Música que vale a pena é aquela que me tira do lugar e me faz ter a sensação de viajar só de fechar os olhos. Toda vez que eu ouço Alessandra Leão sinto isso. Desde a época do Comadre Florzinha, até hoje nos shows no Sesc ou na Casa de Francisca. Ela me leva não para um destino conhecido e esperado, e sim para um lugar novo cheio de encontros e sensações que me acompanham por um bom tempo, até mesmo depois de voltar. A viagem às vezes é pra dentro, pra uma história dela em que vejo uma minha reverberar. Em outras, é para um pedaço de Pernambuco que só conheço de ouvir cantar.

Pra nossa sorte, Alê resolveu nos proporcionar várias viagens.
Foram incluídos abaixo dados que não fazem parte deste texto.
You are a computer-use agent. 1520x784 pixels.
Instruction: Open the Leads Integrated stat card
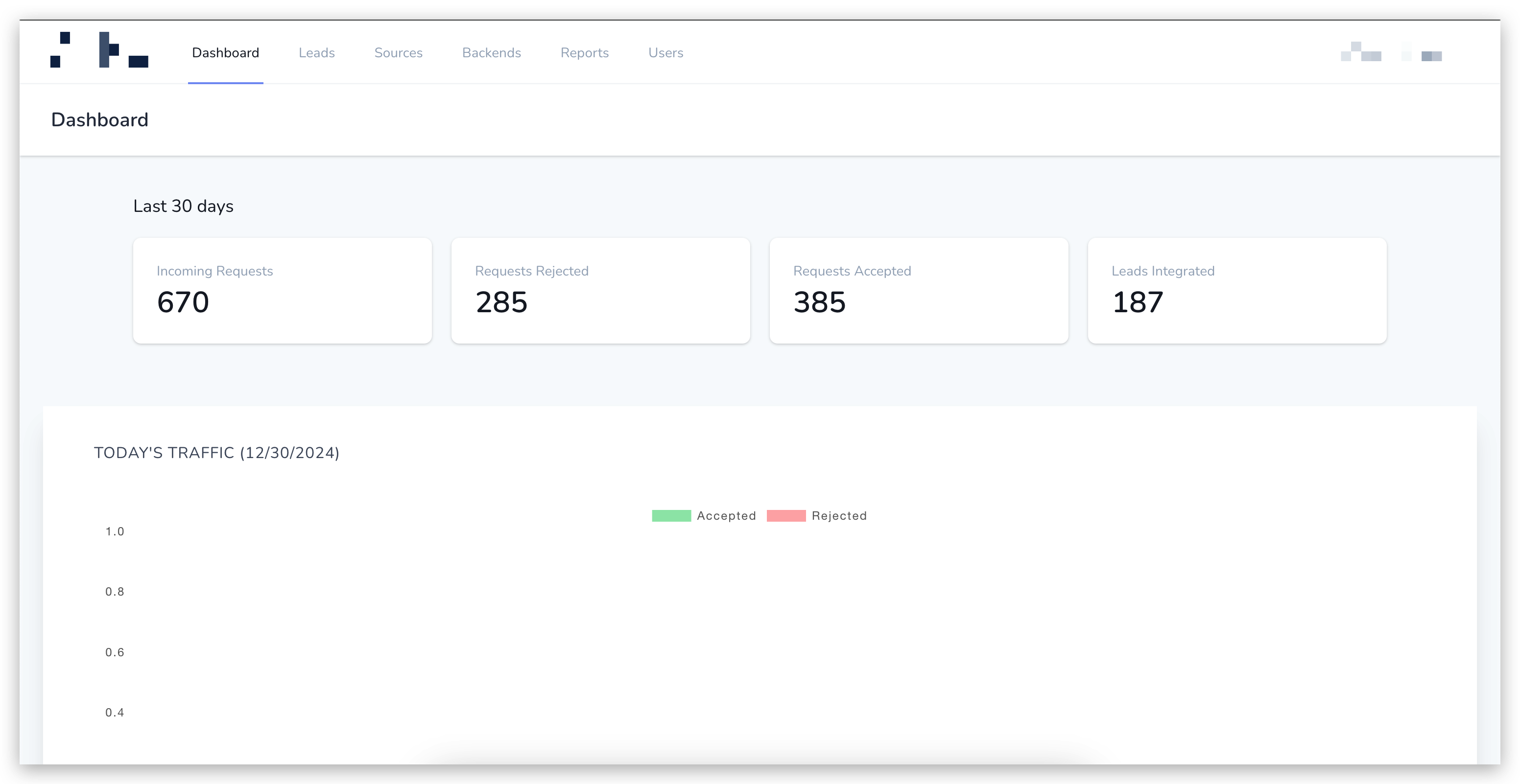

Ela está fazendo uma trilogia de EPs, aqueles álbuns menores do que um CD tradicional, com cinco, seis músicas. Primeiro ela lançou “Pedra de Sal”, que é brilhante e ainda tem a maravilhosa “Tatuzinho”. Agora vem o segundo capítulo, “Aço”. Visceral, rasgado, o disco começa assim: “Cortei a carne até sangrar / E o que sai de dentro dela é aço, é aço”. E o que vem depois segue essa toada.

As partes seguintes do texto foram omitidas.